Il prossimo ottobre, uscirà “Face It”, l’autobiografia in cui Debbie Harry racconta la nascita e l’ascesa dei “Blondie”, oltre ad una vita piena di successi, delusioni, alti e bassi. Ma proprio in questi giorni, ad anticipare strategicamente l’uscita del libro, sui media americani circola un episodio svelato dall’artista, che sarà raccontato nei dettagli nelle pagine del libro. Era la metà degli anni Settanta a New York, quando insieme all’uomo più importante della sua vita, Debbie era volata a New York per dare forma all’idea della band. Vivevano in un appartamento modesto e la sera andavano in giro per i club alla ricerca di idee e musicisti. Una sera, nella loro abitazione, Debbie e Chris furono aggrediti da un uomo che sotto la minaccia di un coltello li ha prima immobilizzati, quindi ha rovistato ovunque la ricerca di oggetti di valore e prima di andar via l’ha violentata. “Ha fatto un mucchio con le chitarre e la macchina fotografica di Chris che voleva portarsi via, poi mi ha slegato le mani e mi ha ordinato di togliermi i pantaloni. Quando ha finito mi ha detto ‘vai a lavarti’. Ricordo una sensazione nettissima: le chitarre rubate erano state un dolore molto più forte del resto”.

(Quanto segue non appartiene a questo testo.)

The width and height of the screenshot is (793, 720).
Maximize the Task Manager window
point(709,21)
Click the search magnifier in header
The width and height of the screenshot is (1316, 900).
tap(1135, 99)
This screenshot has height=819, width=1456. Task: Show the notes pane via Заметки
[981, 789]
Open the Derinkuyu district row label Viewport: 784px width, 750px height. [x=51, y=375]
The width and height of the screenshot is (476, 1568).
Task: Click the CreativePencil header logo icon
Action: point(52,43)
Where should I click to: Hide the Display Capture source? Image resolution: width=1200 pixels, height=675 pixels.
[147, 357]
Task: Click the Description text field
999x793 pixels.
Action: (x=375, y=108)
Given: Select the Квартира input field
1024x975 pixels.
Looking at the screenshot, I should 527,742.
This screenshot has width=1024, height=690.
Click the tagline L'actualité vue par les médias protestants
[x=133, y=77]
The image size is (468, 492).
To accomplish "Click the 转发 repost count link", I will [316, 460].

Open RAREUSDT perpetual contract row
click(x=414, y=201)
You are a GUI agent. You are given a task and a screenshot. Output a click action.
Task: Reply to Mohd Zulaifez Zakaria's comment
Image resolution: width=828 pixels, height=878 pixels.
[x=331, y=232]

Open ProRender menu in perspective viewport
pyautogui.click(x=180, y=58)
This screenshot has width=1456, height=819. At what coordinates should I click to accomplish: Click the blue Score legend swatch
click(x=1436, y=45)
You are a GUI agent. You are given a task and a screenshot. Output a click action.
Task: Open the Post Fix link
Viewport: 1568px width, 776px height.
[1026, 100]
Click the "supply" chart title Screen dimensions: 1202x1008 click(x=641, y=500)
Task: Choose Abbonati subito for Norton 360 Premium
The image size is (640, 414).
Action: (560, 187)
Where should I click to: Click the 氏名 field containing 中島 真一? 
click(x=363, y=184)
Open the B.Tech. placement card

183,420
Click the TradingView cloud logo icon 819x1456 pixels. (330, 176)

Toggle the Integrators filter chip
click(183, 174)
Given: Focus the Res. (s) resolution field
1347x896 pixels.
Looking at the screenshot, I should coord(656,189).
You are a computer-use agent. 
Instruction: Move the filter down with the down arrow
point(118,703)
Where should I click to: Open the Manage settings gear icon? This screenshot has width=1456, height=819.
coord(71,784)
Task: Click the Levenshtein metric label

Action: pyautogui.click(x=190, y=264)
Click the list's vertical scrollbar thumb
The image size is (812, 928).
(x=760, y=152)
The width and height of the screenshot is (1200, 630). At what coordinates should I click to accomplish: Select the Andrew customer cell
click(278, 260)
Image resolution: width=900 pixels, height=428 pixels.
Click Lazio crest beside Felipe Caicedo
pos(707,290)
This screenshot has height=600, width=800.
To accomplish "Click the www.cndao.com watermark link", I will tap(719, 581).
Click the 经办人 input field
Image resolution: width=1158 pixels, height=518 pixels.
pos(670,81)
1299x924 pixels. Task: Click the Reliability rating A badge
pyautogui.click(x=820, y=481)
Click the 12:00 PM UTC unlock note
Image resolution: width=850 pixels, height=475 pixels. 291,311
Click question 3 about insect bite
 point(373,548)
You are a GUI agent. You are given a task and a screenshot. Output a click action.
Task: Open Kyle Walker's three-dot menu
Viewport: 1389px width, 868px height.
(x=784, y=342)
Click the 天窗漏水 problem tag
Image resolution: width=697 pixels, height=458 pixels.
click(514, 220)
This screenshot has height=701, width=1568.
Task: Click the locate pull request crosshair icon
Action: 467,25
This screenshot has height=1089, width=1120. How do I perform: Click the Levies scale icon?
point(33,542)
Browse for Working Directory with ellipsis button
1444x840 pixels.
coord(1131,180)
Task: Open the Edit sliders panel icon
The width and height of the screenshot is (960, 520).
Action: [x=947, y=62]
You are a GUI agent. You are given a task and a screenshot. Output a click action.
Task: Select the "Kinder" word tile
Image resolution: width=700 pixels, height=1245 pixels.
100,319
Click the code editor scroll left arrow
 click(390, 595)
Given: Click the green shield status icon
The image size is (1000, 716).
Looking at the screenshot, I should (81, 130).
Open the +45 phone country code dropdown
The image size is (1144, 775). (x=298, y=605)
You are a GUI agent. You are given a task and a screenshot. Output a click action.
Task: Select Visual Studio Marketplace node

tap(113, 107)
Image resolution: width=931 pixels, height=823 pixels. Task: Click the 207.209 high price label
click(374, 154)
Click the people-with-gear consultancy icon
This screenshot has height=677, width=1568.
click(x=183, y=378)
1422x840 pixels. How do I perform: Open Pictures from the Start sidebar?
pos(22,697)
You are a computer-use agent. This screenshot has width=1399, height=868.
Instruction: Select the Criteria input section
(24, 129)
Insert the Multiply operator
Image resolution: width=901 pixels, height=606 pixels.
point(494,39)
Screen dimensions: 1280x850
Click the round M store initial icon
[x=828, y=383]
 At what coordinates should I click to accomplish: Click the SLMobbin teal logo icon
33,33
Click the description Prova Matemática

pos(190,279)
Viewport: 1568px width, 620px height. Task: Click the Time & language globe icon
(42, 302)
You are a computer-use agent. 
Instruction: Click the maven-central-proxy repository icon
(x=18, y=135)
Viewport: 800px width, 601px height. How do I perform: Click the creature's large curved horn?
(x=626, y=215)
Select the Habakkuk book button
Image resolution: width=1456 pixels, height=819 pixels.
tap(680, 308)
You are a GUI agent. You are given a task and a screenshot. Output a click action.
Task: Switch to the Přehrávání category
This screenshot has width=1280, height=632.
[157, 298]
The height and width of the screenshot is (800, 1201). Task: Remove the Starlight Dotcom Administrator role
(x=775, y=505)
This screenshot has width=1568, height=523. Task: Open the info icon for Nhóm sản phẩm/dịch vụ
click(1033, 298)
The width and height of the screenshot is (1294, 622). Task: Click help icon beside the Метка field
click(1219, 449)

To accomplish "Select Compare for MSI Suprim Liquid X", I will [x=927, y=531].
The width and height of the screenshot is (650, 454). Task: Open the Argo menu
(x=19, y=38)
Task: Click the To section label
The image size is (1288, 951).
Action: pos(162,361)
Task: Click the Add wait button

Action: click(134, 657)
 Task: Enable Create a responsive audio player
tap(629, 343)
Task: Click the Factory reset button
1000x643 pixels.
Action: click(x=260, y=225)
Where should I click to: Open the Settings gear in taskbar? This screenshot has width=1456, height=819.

Ma c’è anche un altro episodio inquietante nella vita di Debbie Harry: l’incontro con Ted Bundy, uno dei più celebri serial killer americani, autore di 35 omicidi di giovani donne fra il 1974 ed il 1978. La Harry avrebbe incontrato Bundy mentre tentava di tornare a casa dall’East Village, durante una notte del 1972. Un incontro casuale, nato quando ha accettato l’aiuto di un automobilista sconosciuto che le offriva un passaggio, di fronte all’impossibilità di fermare un taxi. “Si è fermata piccola auto bianca e un ragazzo a bordo mi ha offerto un passaggio. Non gli ho dato retta, sperando che passasse un taxi, ma non era tardi e le strade erano vuote”. Alla fine, Debbie accetta e sale in macchina, ma qualche istante dopo si rende conto che mancavano la maniglia della portiere e la manovella del finestrino. Con una spallata riesce ad aprire la portiera e fugge più velocemente possibile. L’episodio sarebbe finito qui, se Debbie tempo dopo non avesse riconosciuto il viso di Ted Bundy al telegiornale, mostrato dopo la sua cattura, il 15 febbraio del 1978. Il racconto è stato ripreso e analizzato più volte, giungendo alla conclusione che molto probabilmente non si trattava del serial killer giustiziato sulla sedia elettrica il 24 gennaio del 1989, ma di qualcuno che gli somigliava: non esistono prove che Bundy sia mai stato a New York. Ma Debbie non ha mai avuto dubbi: “Era lui”.